À quatre mois du scrutin présidentiel en Côte d’Ivoire, le chef de l’État Alassane Ouattara entretient le suspense sur sa candidature, malgré sa désignation officielle comme candidat du RHDP.
Dimanche 22 juin, dans son discours au stade d’Ebimpé, il a annoncé qu’il se donnait encore « quelques jours de réflexion ».
Que cache ce délai ?
Les réactions d’auditeurs, partisans comme critiques lors de l’émission appels sur l’actualité de RFI, de ce lundi 23 juin, permettent de décrypter les raisons de ce suspense.
Plusieurs intervenants, comme Armos, estiment que le président observe la scène politique avant de trancher. Il attendrait de voir « ce que l’opposition dira ou fera ». Car l’opposition, selon Armos, dénonce déjà une quatrième candidature comme anticonstitutionnelle, voire dictatoriale. En ce sens, le président jaugerait la force de contestation de ses adversaires avant de se décider, jouant la carte du recul stratégique.
Pour Armand, le président ne veut pas se précipiter : « Il faut laisser mûrir l’adversaire jusqu’à ce qu’il pourrisse pour tomber comme un fruit ». Ce silence serait donc un calcul pour ne pas offrir de prise immédiate à ses détracteurs. En gardant ses intentions floues, Ouattara garde la maîtrise du tempo politique.

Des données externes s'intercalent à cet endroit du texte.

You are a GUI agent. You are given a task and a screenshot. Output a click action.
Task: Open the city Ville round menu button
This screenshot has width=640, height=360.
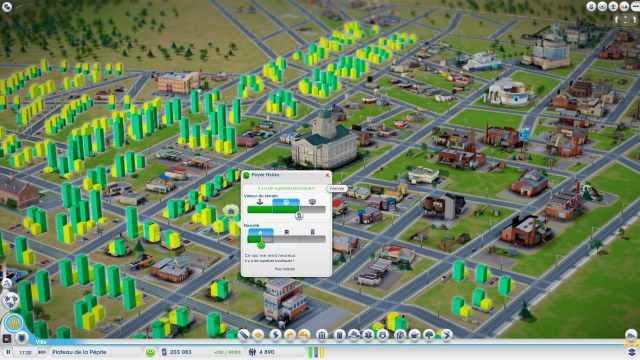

D’autres voix, comme Moïse, évoquent la fragilité de la transition interne au RHDP.
Selon lui, « nos présidents ont du mal à choisir le bon moment pour passer le flambeau ». Le report de l’annonce viserait à éviter des divisions au sein du parti, car « s’il n’est pas là, chacun voudra être le leader », ce qui pourrait engendrer une lutte interne nuisible à la stabilité du RHDP.

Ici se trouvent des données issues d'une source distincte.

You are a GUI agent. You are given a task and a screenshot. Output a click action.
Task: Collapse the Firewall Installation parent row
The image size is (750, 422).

Pour certains partisans comme Nuo, annoncer son retrait dans une ambiance de liesse aurait brisé l’élan populaire.
« S’il annonçait hier qu’il n’est pas candidat, ce serait une désolation totale pour tout un peuple », dit-il. Le suspense serait donc une manière d’éviter de refroidir l’ambiance festive d’un congrès réussi, avec un stade plein.
Certains comme Oumar pensent que seule une nouvelle candidature de Ouattara garantit la paix et la prospérité, estimant qu’« il est le seul à pouvoir incarner la paix, la prospérité, la stabilité ».
Mais d’autres, à l’image d’Eric, redoutent plutôt l’inverse : « Ce n’est pas de savoir s’il sera candidat, mais si Thiam, Gbagbo, Blé Goudé pourront l’être. Sinon, leurs partisans n’accepteront pas cette énième forfaiture. » Ainsi, le suspense maintient une tension ambivalente, entre besoin de continuité pour certains, et menace d’exclusion pour d’autres.
Enfin, plusieurs auditeurs comme Nuo affirment qu’il s’agit d’un « faux suspense », car Ouattara « a déjà choisi son candidat ». Pour eux, l’annonce ne viendra pas d’un meeting, mais « via un communiqué ». Il s’agirait alors d’une mise en scène maîtrisée, pour préparer l’opinion à une transition douce, orchestrée en interne.